* [Exercise task a]:
Answer these questions about the book description:
(i) Besides fiction, what kind of short stories does the collection contain?
(ii) How many writers from Nepal are named?
(iii) Which country is given for Norma Hall?

* [Excerpted passage]:
::::::::

A Glimpse Into My Country is a collection of international, fiction and non-fiction, short stories giving the reader a chance to travel from France to England, to Zimbabwe, to India, to South Africa, to Nepal, to Bangladesh and to discover something new about each country through the lens of new and published authors.

The writers from Nepal include Mahesh Paudyal, Sanjib Chaudhary, Mamata Mishra, Jayant Sharma, Neelima Shrestha, Sangita Swechcha & Deepak Rana. The other contributors are Mitali Chakravarty (India), Farah Ghuznavi (Bangladesh), Micaela Grove (South Africa), Norma Hall (Zimbabwe), Derek McMillan (England), Sara Kapadia (UK), and Andrée Roby (France).

::::::::

* [Entries shown]:
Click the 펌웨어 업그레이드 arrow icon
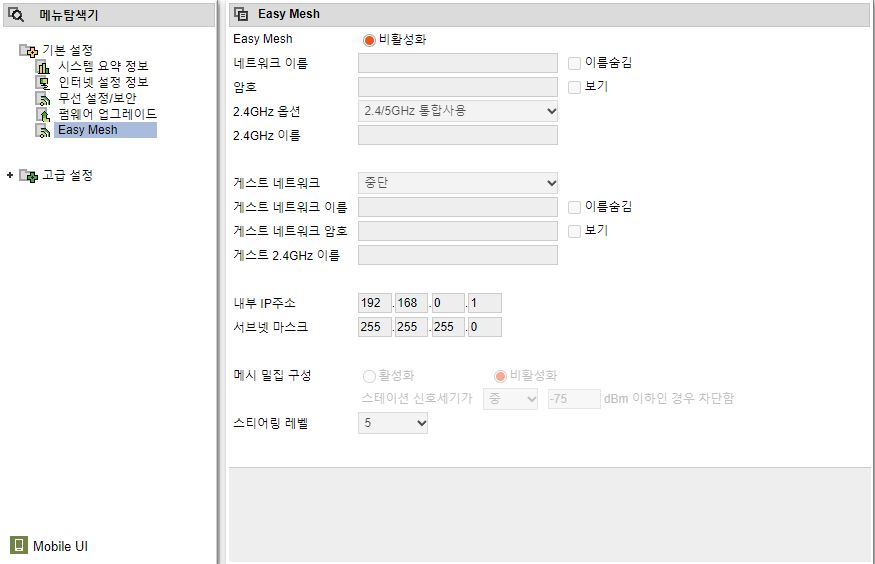 (43, 115)
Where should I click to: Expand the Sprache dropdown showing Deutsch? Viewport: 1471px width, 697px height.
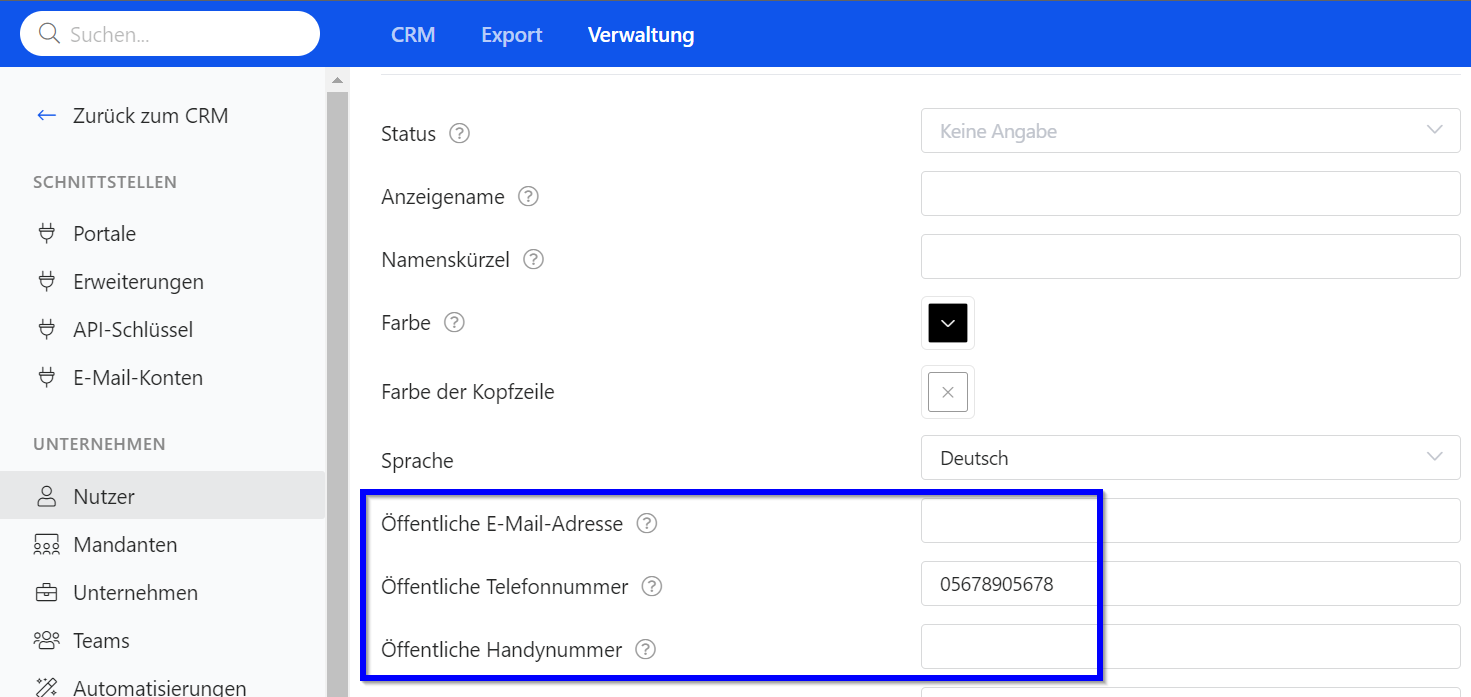click(x=1190, y=458)
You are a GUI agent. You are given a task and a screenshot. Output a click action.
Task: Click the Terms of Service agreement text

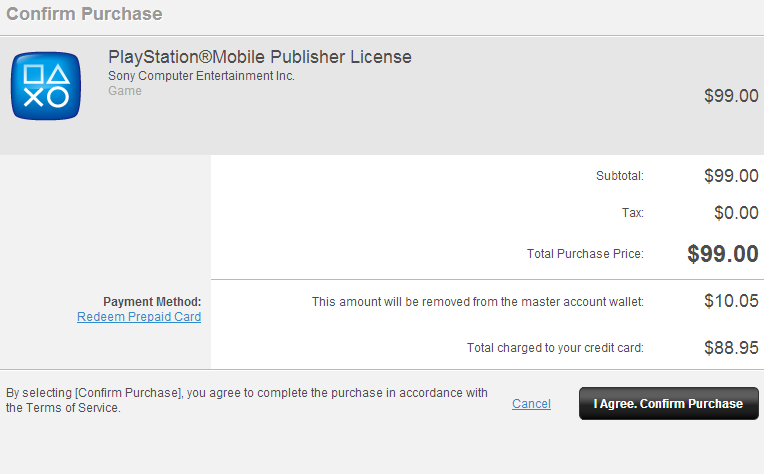(x=247, y=400)
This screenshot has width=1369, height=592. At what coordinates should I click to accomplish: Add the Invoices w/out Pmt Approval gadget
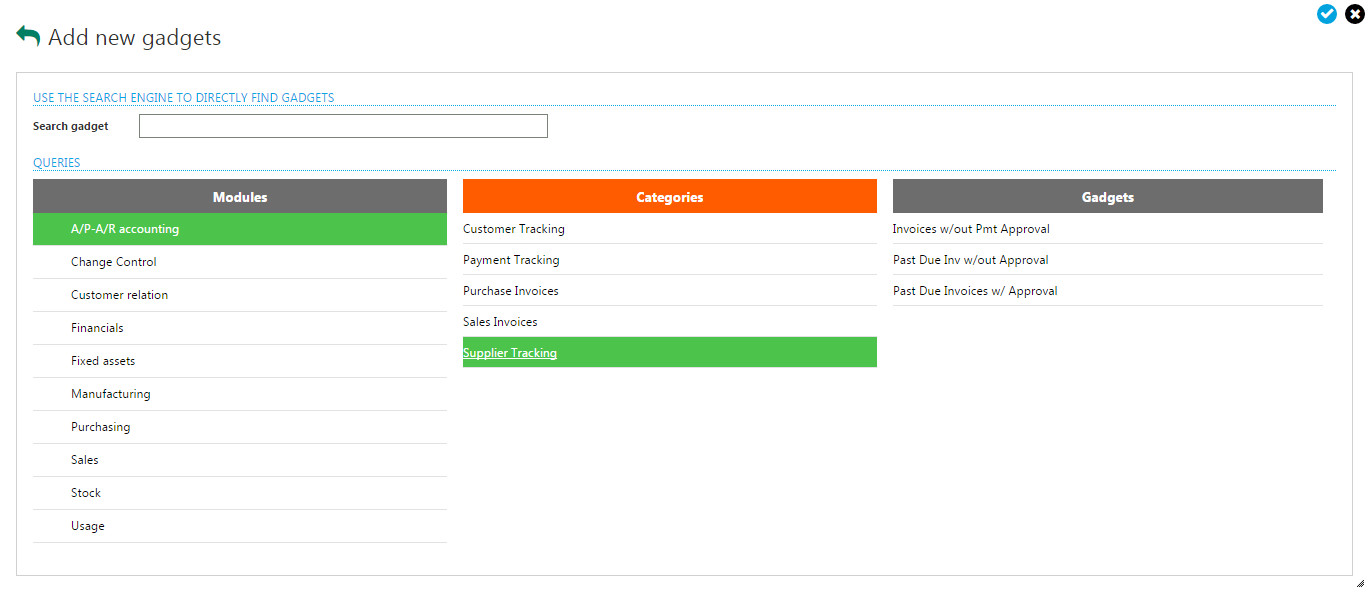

::::::::

* [Exercise task b]: In the entries, copy word for word everything from the line containing "Where should I" down to the line containing "click(x=1190, y=458)", both lines included. Leave the pictures out.

* [Correct output a]:
(i) Non-fiction.
(ii) Seven.
(iii) Zimbabwe.

* [Correct output b]:
Where should I click to: Expand the Sprache dropdown showing Deutsch? Viewport: 1471px width, 697px height.
click(x=1190, y=458)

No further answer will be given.